1. – Pois, a ideia do gênero aparece em todas as espécies. Ora, a virtude moral é definida como um hábito eletivo, consistindo numa mediedade e determinada pela nossa razão. Logo, a justiça consiste numa mediedade, não, real, mas, racional.
2. Demais. – Os bens absolutos não são susceptíveis de aumento e de diminuição e, por consequência, nem de mediedade, como as virtudes claramente o mostram, e Aristóteles o diz. Ora, a justiça versa sobre bens absolutos, como o prova Aristóteles. Logo, na justiça não há mediedade real.

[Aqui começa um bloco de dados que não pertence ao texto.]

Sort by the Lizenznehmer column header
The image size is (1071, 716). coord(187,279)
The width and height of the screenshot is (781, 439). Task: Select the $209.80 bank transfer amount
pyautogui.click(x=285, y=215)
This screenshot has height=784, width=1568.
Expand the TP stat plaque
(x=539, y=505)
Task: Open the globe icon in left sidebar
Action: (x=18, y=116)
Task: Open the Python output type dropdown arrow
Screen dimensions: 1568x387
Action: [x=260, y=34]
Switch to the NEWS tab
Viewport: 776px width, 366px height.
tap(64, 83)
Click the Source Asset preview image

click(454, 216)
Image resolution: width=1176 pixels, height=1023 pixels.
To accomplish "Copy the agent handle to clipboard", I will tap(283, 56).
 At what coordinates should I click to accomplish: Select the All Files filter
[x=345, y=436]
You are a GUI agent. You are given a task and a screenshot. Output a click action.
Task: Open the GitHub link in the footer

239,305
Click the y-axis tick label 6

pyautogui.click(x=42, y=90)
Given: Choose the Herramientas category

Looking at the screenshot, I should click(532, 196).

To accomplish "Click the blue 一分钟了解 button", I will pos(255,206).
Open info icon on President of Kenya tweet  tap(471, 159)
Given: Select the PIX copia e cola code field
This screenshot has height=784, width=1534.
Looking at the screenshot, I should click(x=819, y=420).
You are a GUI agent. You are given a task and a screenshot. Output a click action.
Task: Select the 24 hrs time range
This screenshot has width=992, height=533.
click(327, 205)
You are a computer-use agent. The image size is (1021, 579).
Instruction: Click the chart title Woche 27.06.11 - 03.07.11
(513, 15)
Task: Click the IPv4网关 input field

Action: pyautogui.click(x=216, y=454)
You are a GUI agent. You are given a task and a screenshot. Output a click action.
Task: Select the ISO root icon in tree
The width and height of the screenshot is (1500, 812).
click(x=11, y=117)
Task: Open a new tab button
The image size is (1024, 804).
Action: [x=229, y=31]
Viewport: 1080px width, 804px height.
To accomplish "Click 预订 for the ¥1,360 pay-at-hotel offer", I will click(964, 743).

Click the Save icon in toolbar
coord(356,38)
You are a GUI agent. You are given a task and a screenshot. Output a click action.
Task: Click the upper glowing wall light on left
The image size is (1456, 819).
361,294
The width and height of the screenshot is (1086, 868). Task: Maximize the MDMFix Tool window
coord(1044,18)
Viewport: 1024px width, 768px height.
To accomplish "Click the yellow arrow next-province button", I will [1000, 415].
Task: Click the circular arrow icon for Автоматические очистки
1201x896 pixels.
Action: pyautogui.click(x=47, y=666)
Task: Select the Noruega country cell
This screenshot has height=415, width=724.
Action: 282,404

3. Demais. – Diz-se que as outras virtudes comportam uma mediedade racional e não, real, porque essa mediedade varia de pessoa para pessoa. Pois, o que para um muito, é pouco para outro, como diz Aristóteles. Ora, o mesmo também se dá com a justiça; assim, quem feriu um chefe não é punido com a mesma pena que castiga quem feriu um particular. Logo, na justiça também não há mediedade real, mas racional.
Mas, em contrário, o Filósofo funda a mediedade da justiça numa proporção aritmética, o que é uma mediedade real.
SOLUÇÃO. – Como já dissemos as outras virtudes morais, que não a justiça, regulam principalmente as paixões, cuja retificação não depende senão do sujeito mesmo a que elas pertencem, fazendo, por exemplo, com que ceda à ira e ao desejo, como deve, de conformidade comas diversas circunstâncias. Por onde, a mediedade dessas virtudes não implica nenhuma proporção entre urna coisa e outra, mas, só relativamente ao sujeito da virtude. E, por isso, nelas a mediedade é só dependente da nossa razão. A matéria da justiça, porém, é a obra externa, enquanto que esta, ou o seu objeto, mantém a proporção devida com outra pessoa. Por onde, a mediedade da justiça consiste numa certa proporção de igualdade entre a nossa obra externa e uma outra pessoa. Ora, o igual é uma mediedade real entre o mais e o menos, como diz Aristóteles Logo, a mediedade da justiça é real.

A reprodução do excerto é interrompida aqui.